Eiji Hattori, Tomoko Toyota, Yuichi Ishitsuka, Yoshimi Iwayama, Kazuo Yamada, Hiroshi Ujike, Yukitaka Morita, Masafumi Kodama, Kenji Nakata, Yoshio Minabe, Kazuhiko Nakamura, Yasuhide Iwata, Nori Takei, Norio Mori, Hiroshi Naitoh, Yoshio Yamanouchi, Nakao Iwata, Norio Ozaki, Tadafumi Kato, Toru Nishikawa, Atsushi Kashiwa, Mika Suzuki, Kunihiko Shioe, Manabu Shinohara, Masami Hirano, Shinichiro Nanko, Akihisa Akahane, Mikako Ueno, Naoshi Kaneko, Yuichiro Watanabe, Toshiyuki Someya, Kenji Hashimoto, Masaomi Iyo, Masanari Itokawa, Makoto Arai, Masahiro Nankai, Toshiya Inada, Sumiko Yoshida, Hiroshi Kunugi, Michiko Nakamura, Yoshimi Iijima, Yuji Okazaki, Teruhiko Higuchi, Takeo Yoshikawa
AMERICAN JOURNAL OF MEDICAL GENETICS PART B-NEUROPSYCHIATRIC GENETICS, 150B(8) 1110-1117, Dec, 2009
Recent progress in genotyping technology and the development of public databases has enabled large-scale genome-wide association tests with diseases.
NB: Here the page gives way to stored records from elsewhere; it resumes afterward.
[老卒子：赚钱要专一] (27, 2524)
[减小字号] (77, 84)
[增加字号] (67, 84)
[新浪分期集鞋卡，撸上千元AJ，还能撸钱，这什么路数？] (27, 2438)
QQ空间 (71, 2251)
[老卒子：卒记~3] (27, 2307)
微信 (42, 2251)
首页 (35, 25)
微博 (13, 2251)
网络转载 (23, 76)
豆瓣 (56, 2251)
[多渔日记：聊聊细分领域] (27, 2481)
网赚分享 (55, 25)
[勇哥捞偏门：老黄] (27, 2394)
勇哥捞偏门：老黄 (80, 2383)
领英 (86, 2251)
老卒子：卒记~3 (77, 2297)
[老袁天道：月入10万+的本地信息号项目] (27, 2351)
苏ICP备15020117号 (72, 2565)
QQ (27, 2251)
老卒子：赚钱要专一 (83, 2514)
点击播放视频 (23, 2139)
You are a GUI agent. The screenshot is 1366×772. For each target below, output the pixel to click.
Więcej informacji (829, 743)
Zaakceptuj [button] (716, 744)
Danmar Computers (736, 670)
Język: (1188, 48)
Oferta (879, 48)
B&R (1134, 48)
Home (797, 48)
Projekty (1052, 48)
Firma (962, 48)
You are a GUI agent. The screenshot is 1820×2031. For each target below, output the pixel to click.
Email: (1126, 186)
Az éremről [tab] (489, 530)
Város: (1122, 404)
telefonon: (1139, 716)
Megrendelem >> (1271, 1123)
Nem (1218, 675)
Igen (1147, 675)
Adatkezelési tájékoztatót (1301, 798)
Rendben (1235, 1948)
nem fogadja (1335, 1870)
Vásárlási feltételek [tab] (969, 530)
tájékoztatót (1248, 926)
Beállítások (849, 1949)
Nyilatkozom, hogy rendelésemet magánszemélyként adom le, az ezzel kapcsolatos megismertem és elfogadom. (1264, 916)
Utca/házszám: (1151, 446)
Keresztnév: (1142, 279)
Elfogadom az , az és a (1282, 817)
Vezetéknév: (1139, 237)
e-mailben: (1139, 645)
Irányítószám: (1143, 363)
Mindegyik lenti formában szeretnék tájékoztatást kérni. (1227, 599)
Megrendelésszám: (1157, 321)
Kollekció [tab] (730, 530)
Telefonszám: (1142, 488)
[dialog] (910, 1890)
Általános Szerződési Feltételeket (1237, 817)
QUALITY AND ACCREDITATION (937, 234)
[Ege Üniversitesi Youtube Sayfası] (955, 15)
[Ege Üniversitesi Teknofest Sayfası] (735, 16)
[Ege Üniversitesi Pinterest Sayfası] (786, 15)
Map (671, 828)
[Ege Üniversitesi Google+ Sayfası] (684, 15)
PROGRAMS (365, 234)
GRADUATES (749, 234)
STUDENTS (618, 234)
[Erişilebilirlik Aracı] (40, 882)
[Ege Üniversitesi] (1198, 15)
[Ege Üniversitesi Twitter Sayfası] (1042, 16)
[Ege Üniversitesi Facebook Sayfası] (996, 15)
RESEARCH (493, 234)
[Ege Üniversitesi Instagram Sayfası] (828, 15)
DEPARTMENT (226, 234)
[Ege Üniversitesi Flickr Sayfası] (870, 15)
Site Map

We performed a two-stage genome-wide association study (GWAS) of bipolar disorder (BD) in Japanese cohorts. First we used Affymetrix 100K GeneChip arrays in the analysis of 107 cases with bipolar I disorder and 107 controls, and selected markers that were nominally significant (P<0.01) in at least one of the three models (1,577 markers in total). In the follow-up stage, we analyzed these markers using an Illumina platform (1,526 markers; 51 markers were not designable for the platform) and an independent sample set, which consisted of 395 cases (bipolar I + II) and 409 controls. We also assessed the population stratification of current samples using principal components analysis. After the two-stage analysis, 89 markers remained nominally significant (allelic P < 0.05) with the same allele being consistently over-represented in both the first and the follow-up stages. However, none of these were significant after correction for multiple-testing by false discovery rates. Sample stratification was virtually negligible. Collectively, this is the first GWAS of BD in the Japanese population. But given the small sample size and the limited genomic coverage, these results should be taken as preliminary. (C) 2009 Wiley-Liss, Inc.